I still like the cartier but I can't justify spending that much money on a Watch that I would not be going to use on a regular basis.(I am 24 years old btw)

Thank you all for your help!


----------



## Stromboli

I feel that now days "All" watches and timepieces are overpriced. I just recently have been looking at the Cartier Tank Solo timepieces as I one day desire to have one within my soon to be humble collection of timepieces. The Tank Solo is not too bad price wise, don"t get me wrong I very well wouldn't be able to just go into a AD and plop down my credit card or for that matter a stack of Jackson's. However I have been carefully looking within the after market pre-owned timepiece sector and am finding myself somewhat impressed at what I'm viewing. I might be one day purchasing a pre-owned Cartier Tank Solo. Some of them are really looking nice and the purchase dates are not that old either. It seems to me that some of the sellers just are not clicking with their timepieces as they once did. But to add to your post, I do feel that all watches and timepieces are getting up in price. I was speaking with my friend not too long ago of the same thing and he attributes this increase in price's to the technical advancements of different parts that are incorporated into the timepieces being made now days. AKA, "Technical Advancements" to the industry. I was just watching You Tube the other day and a highly respected person was speaking of a technical advancement of their main springs. I respect the man who was speaking and he is a big fan of mine. Not to mention that this is a breakthrough in advancement, but this kind of advancement would only benefit a "Mountain Climber" in the alps, or someone taking core samples of "Molten "Lava. In the end it will cost both you and me. Unfortunately something that probably will not affect someone else's timepiece due to the normal like conditions it probably see's on a daily basis. Oh well, just go with the flow right?

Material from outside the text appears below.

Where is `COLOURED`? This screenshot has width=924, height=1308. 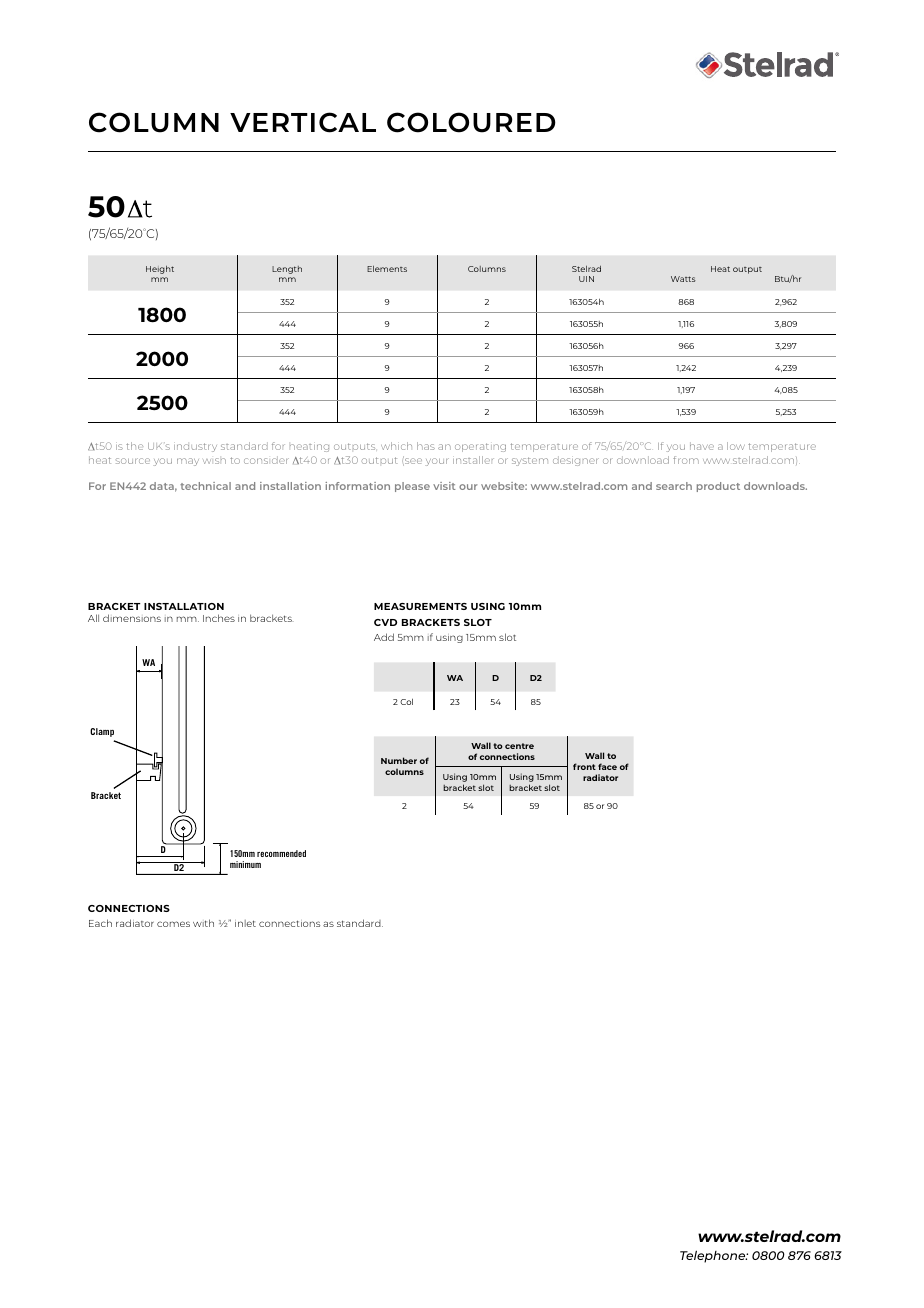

Hey, check out the article on this forum entitled. "Reduction In Wait Times For Watch Servicing Repair And The Disturbing Reality Of What It Means For You" by Ashton Tracy. Could I give you a hint . . . *$ $ $ $ $ $ $*.


----------



## Lunar Vollkalender

My dad and I currently are looking together at getting an heirloom watch for him for his retirement, and we keep coming back to Cartier (specifically, a Tank, or possibly a new Santos). I have had the same thoughts as the OP, wondering whether the watches are “worth“ the rather high markup, given what’s actually inside of them, the lack of an exhibition caseback in many models, etc. I looked seriously at a Hydroconquest some time ago, and have tried on a Ballon Bleu, and ultimately I do not consider them to be comparable, regardless of whether they have the same basic movement inside of them. The Hydroconquest is nice, but it’s no Cartier. Ultimately, there is a reason why Cartier can charge what it does for what it offers and still sell thousands of watches year in and year out. There is a reason why their popular models do not sell for much of a discount, even on the grey market. I would venture to say that if you asked a random person on the street (in the United States, at least) to name two luxury watch brands, most would say Rolex first, but many would say Cartier second (the alternatives probably being Breitling or TAG Heuer). I understand why people say that they think of Cartier as more of a jewelry brand nowadays, but ultimately you can’t argue with the fact that the Santos was the first wristwatch, and the Tank is one of the most iconic watches in history. That’s serious heritage, at least in my opinion.


----------



## SLWoodster

Cartier - a great brand, likely will be around for centuries. A great heirloom brand that appeals to both genders if you are looking to pass it down. Specific to the Ballon Bleu, most are ETA movement, extremely reliable and serviceable but not really anything special. Search on chrono24 for used prices and you can easily see how much it will depreciate the moment you put it on. 

Based on your comments, I think you should just bite the bullet and get an entry stainless Rolex or a Tudor Black Bay. It will fit in with your "high roller" aspirations, movements are in house now so that will beat any "ETA", the value of the watch will definitely hold or appreciate over time, warrantied for 5 years.

Longines is a storied brand but most models will not retain its value as well. Most of its achievements are over looked because of where it sits in the brand prestige rankings. It's a more serious watch maker than Cartier but not really comparable. Longine's comps are Tag, Baume &M, Breitling... maybe even Rado. Solid watch though.


----------